Consigne donnée A →
Dites si chacune de ces affirmations concorde avec le passage fourni, par oui ou par non, en citant textuellement les mots du passage qui tranchent : (i) le manifeste du peuple algérien a été signé en février 1943 ; (ii) l'UDMA a fait de la lutte armée sa priorité après son congrès de 1947 ; (iii) le MNA a été créé à la fin de l'année 1954.
Consigne donnée B →
Restituez mot pour mot la partie du passage fourni qui commence par « Quant à cette » et se termine par « s’est fait progressivement. ».
Consigne donnée C →
D'après le passage fourni, à quelle date l'accord entre le PCA et le FLN a-t-il été conclu ?

En février 1943, ajoute-t-il, des personnalités algériennes représentant divers courants politiques ont signé le manifeste du peuple algérien. Le document fait un constat d’échec de l’intégration, dans la mesure où deux blocs sont nés : Européens et indigènes. C’est ainsi que l’idée de l’indépendance est née pour la première fois.

Le recours à la révolution et à la lutte armée prend forme, précise notre interlocuteur, après la victoire des Alliés en 1945 et les massacres du 8 Mai de la même année à Sétif, Guelma et Kherrata. «C’était la douche écossaise pour les Algériens, dont la situation sociale est devenue insupportable», indique-t-il. Toutefois, si le Manifeste du peuple algérien a réuni les différents courants politiques, l’idée de la lutte armée les a séparés. «Seul le PPA-MTLD a épousé cette priorité après son congrès de 1947. L’UDMA, les Oulémas et le PCA ont fait un pas en arrière, en appelant plutôt à un Etat fédéral ou à l’autonomie. Pour les oulémas, la revendication était axée sur l’instruction et la culture», note-t-il.

«La ferveur des jeunes»

Ainsi, la préparation de la lutte armée était assumée entièrement par le PPA-MTLD qui a créé, rappelle l’enseignant-chercheur, l’Organisation spéciale (OS). L’idée est surtout défendue par les jeunes adhérents du parti, dont le nombre oscille entre 1500 et 2000. L’autre élément déclencheur était aussi, souligne-t-il, la crise qui a secoué le PPA-MTLD en 1949. «Elle a été qualifiée de crise berbériste, mais en réalité, c'est une crise entre messalistes et centralistes.

Car à l’époque, même Mohamed Belouizdad, Ahmed Bouda et Lamine Debbaghine étaient accusés d’être des berbéristes», souligne-t-il. Mais avant le déclenchement de la Guerre de libération, l’enseignant souligne également le rôle des maquisards de Kabylie, sous la conduite de Krim Belkacem et Ouamrane, et des Aurès qui ont creusé les premiers sillons de la lutte armée à la fin des années 1940. Messaliste, Krim Belkacem, rappelle-t-il, a d’ailleurs été parmi les premiers à rejoindre les rangs du FLN-ALN sans informer la direction du PPA-MTLD.

Quant à cette dernière, sa réaction était différente. «Au début de la Guerre de libération, les messalistes ont réagi positivement et essayé de contenir la Révolution. Ils disaient que l’ALN (Armée de libération nationale) est à nous, le FLN non», relève notre interlocuteur. Mais, à la fin de l’année 1954, elle créa le MNA, qui est entré en conflit, parfois sanglant, avec l’ALN-FLN. Pour les autres partis, l’engagement dans la guerre de Libération s’est fait progressivement.

«L'arrivée d’Abane Ramdane était importante. Il a réussi à convaincre tout le monde, et c’est ainsi que l’UDMA et le PCA, qui étaient contre l’action armée, ont fini par rejoindre la Révolution. Les Oulémas, eux, étaient divisés. Par exemple, Larbi Tébessi était pour la lutte armée, alors que Mohamed Khireddine était réticent», indique-t-il.

Dans ce sens, l’auteur et enseignant d’histoire à l’université d’Oran Rabah Lounici rappelle que «l’UDMA de Ferhat Abbas comptait, en son sein, des éléments qui étaient proches du PPA-MTLD». Le PCA, ajoute-t-il, «a accepté l’adhésion individuelle de ses militants à la Révolution après son accord avec le FLN, conclu le 2 août 1956».

Matériel →
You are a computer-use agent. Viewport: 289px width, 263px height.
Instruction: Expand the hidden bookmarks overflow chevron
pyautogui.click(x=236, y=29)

Réponse attendue A →
(i) Oui : « En février 1943, ajoute-t-il, des personnalités algériennes représentant divers courants politiques ont signé le manifeste du peuple algérien. »
(ii) Non : « Seul le PPA-MTLD a épousé cette priorité après son congrès de 1947. »
(iii) Oui : « Mais, à la fin de l’année 1954, elle créa le MNA »

Réponse attendue B →
Quant à cette dernière, sa réaction était différente. «Au début de la Guerre de libération, les messalistes ont réagi positivement et essayé de contenir la Révolution. Ils disaient que l’ALN (Armée de libération nationale) est à nous, le FLN non», relève notre interlocuteur. Mais, à la fin de l’année 1954, elle créa le MNA, qui est entré en conflit, parfois sanglant, avec l’ALN-FLN. Pour les autres partis, l’engagement dans la guerre de Libération s’est fait progressivement.

Réponse attendue C →
Le 2 août 1956.